One of the games I played, Itches and Scratches, needed another player — Mum. It was fun, though the itch could often get out of hand. Any itch I had was likely to be in a part of the body I couldn’t reach, and I would have to ask Mum to scratch it. Having the itch scratched was sheer Heaven, but it wouldn’t be long before another itch broke out, and then Mum would have to scratch that one also. After three or four such itches, I seemed to be itching all over and would be wondering whether the game was so much fun after all.
Sometimes the game took on a new twist. It would happen that when I had an itch and Mum came to scratch it, the itch wasn’t affected in the slightest. Then Mum said, ‘Shall we try scratching bits of your body which don’t itch at all? Somewhere quite different.’ I could do a certain amount of scratching myself, and I discovered that if there was an itch somewhere on my right leg near the foot, then scratching part of my left arm completely cured it. The same trick only worked less well on the other side because I found it harder to scratch my right arm. What’s more, the phantom itch, when treated by remote control in this way, was much less likely to break out again.
I pestered Mum to tell me how this piece of body magic worked. She said she didn’t really know, but I could ask Dr Duckett next time he called. Dr Duckett was the local doctor, portly and fierce of eyebrow.

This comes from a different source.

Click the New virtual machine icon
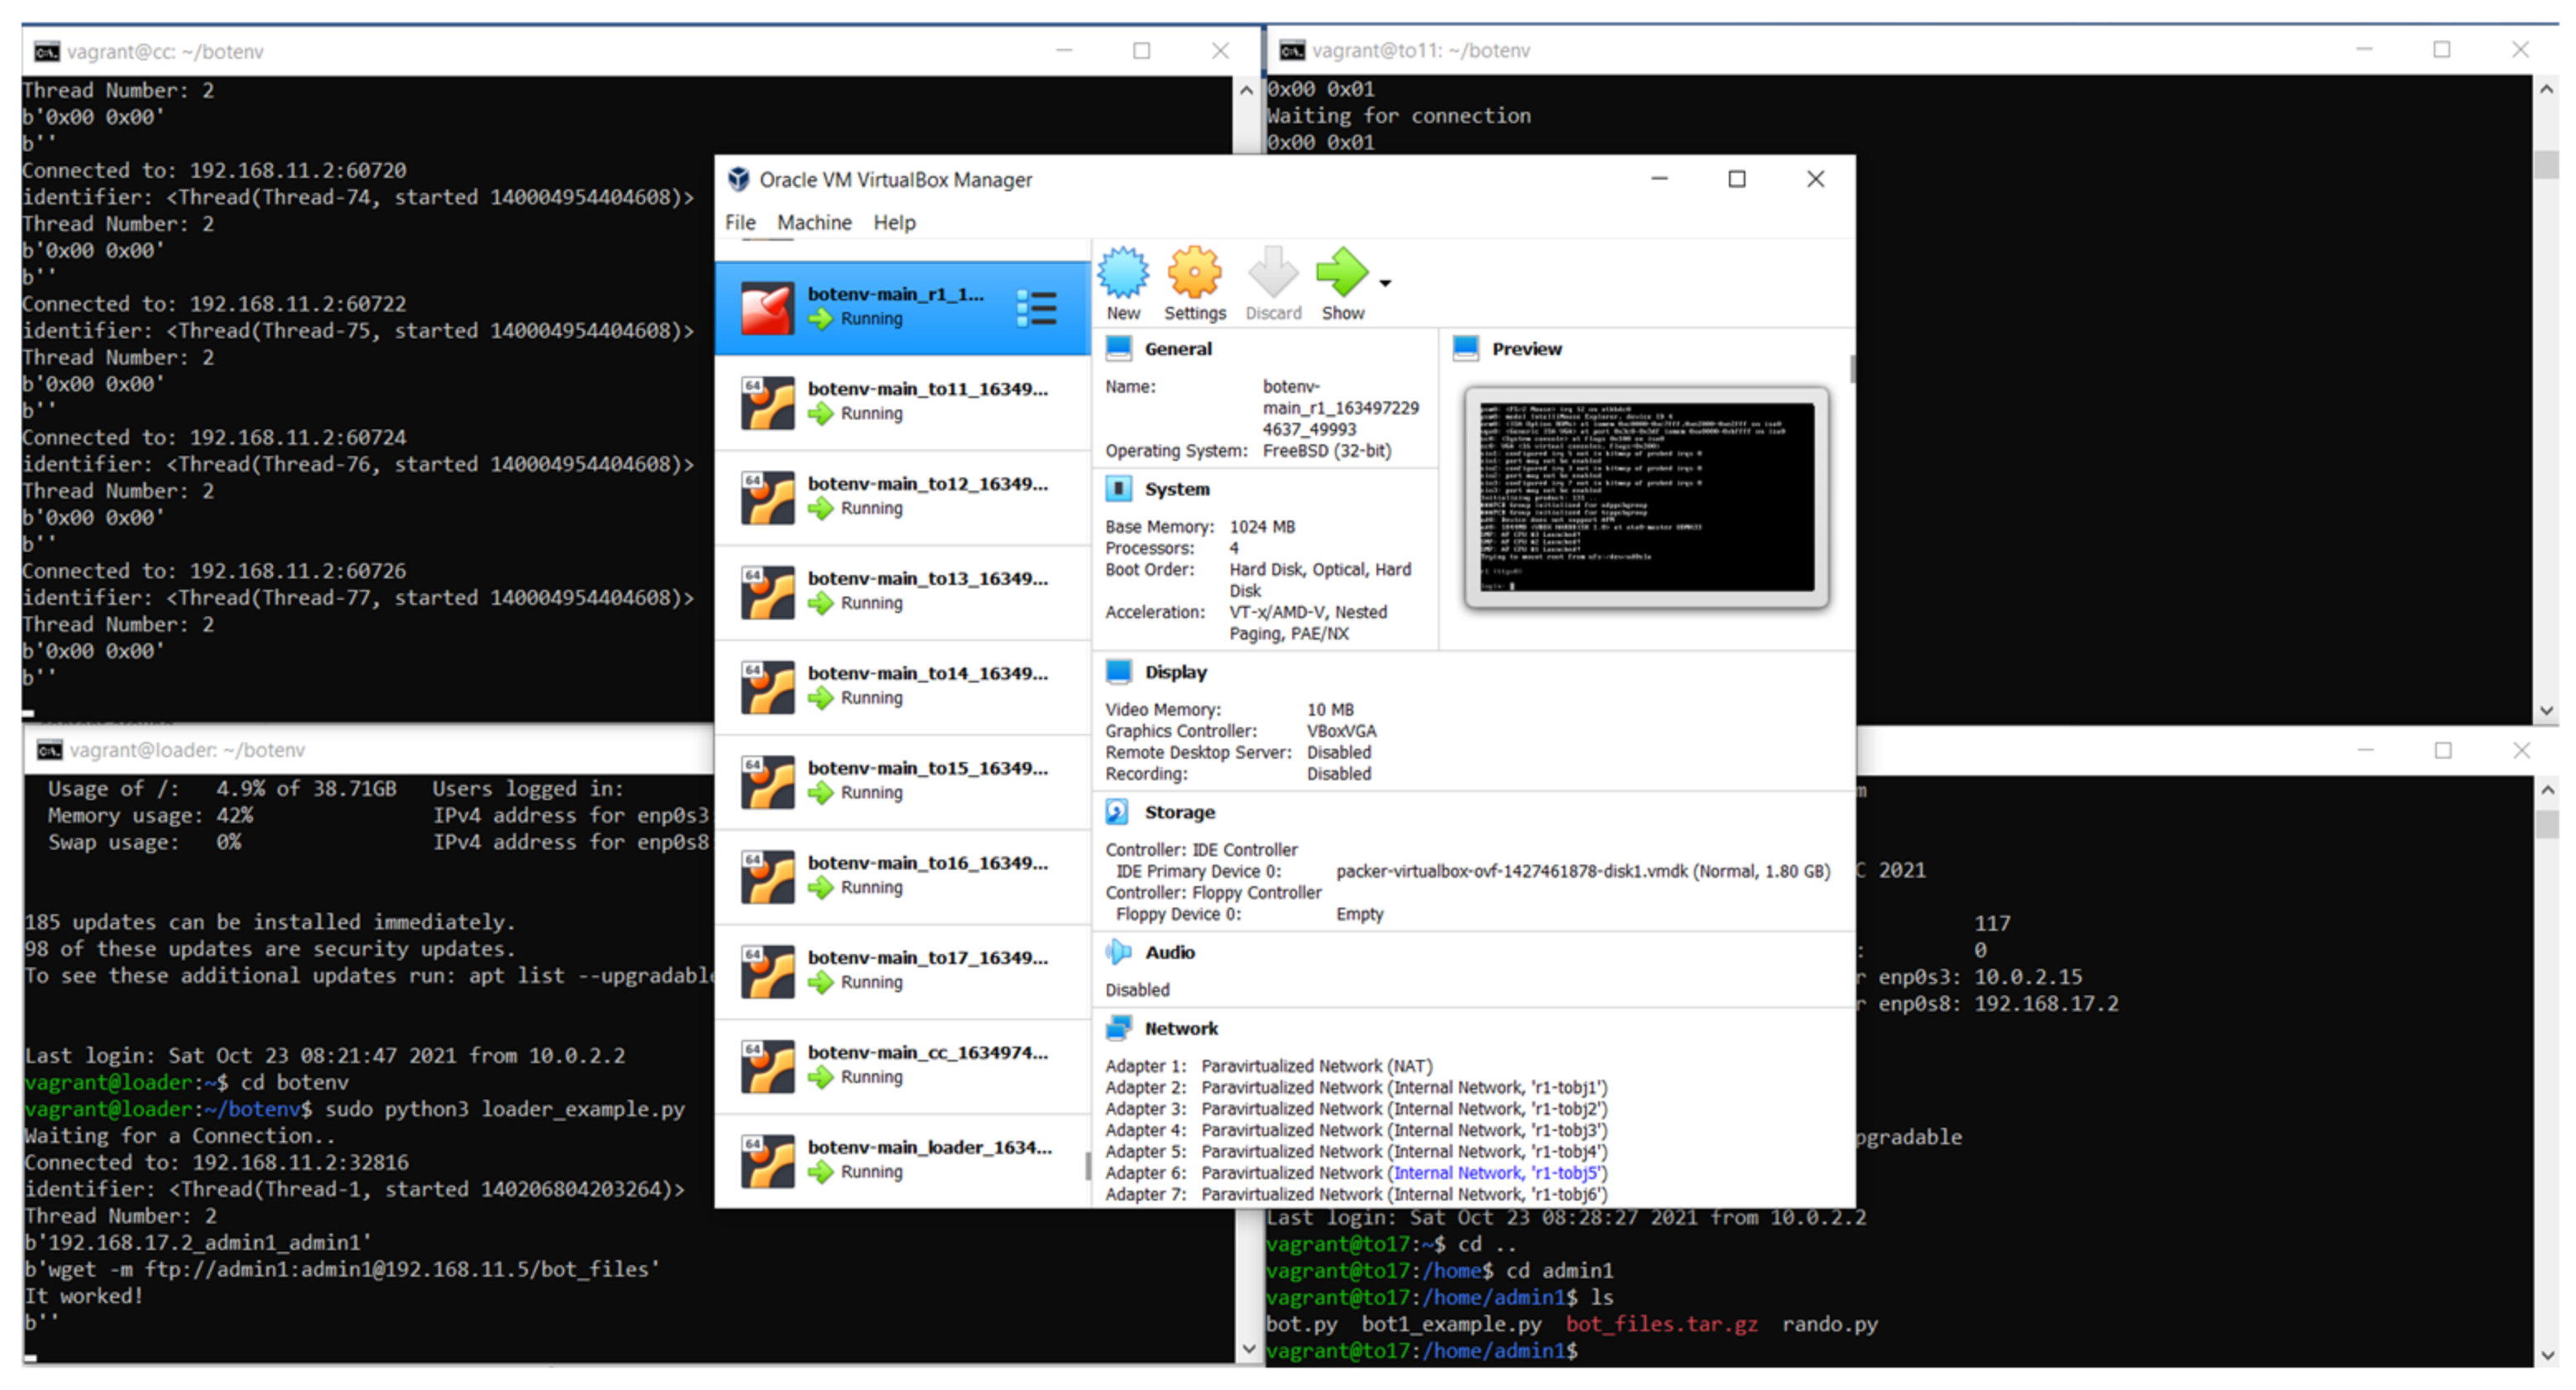2576x1390 pixels. coord(1123,273)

He smelled of the little cigars he smoked, pungent little things. Weren’t they called Wills Whiffs? They were certainly whiffy. Once I heard Dad say, ‘Why can’t he smoke cigarettes, like a normal doctor?’, not meaning a joke.
Dr Duckett was a very good explainer. He thought for a moment after I asked him about the itches and then said, ‘John, you know how sometimes a light bulb has two switches, on different sides of the room?’
‘Oh yes!’ I had always been fascinated by such things.
‘If you turn on a switch near the door, the ceiling light comes on. Yet you could turn off the same light’ (well, I couldn’t, couldn’t have reached even if I was allowed out of bed, but I had seen it done) ‘by using a different switch right over on the other side of the room. Well, itching is to do with nerves, and in a way nerves are the body’s “wiring”. The wiring of the body is a much more complicated business than the wiring of a house, but sometimes you can put your finger on an itch-switch in a place you wouldn’t expect.’
Dr Duckett gave me so much to think about. No wonder I loved him. I decided that I’d try to understand house wiring as soon as possible. In the meantime I marvelled at the thought of all those little wires running through my body carrying every sort of command. Most of my wires, barring the odd sparky fluke, were connected properly and working well. I didn’t need to think of myself as completely ill. It was only part of me that was ill. I was partly well.
One day I would have a house of my own, a cheerful house much more colourful and full of life than the one I was stuck in now. I would have a house built entirely to suit my needs. I talked about it with Mum. She warned me that planning a house was a lot of work, and I was grateful for her ideas, but I made a secret alteration to her suggestions. When it really happened I wasn’t going to hire an electrician. I knew someone who would do it so much better. All the wiring was going to be done by Dr Duckett.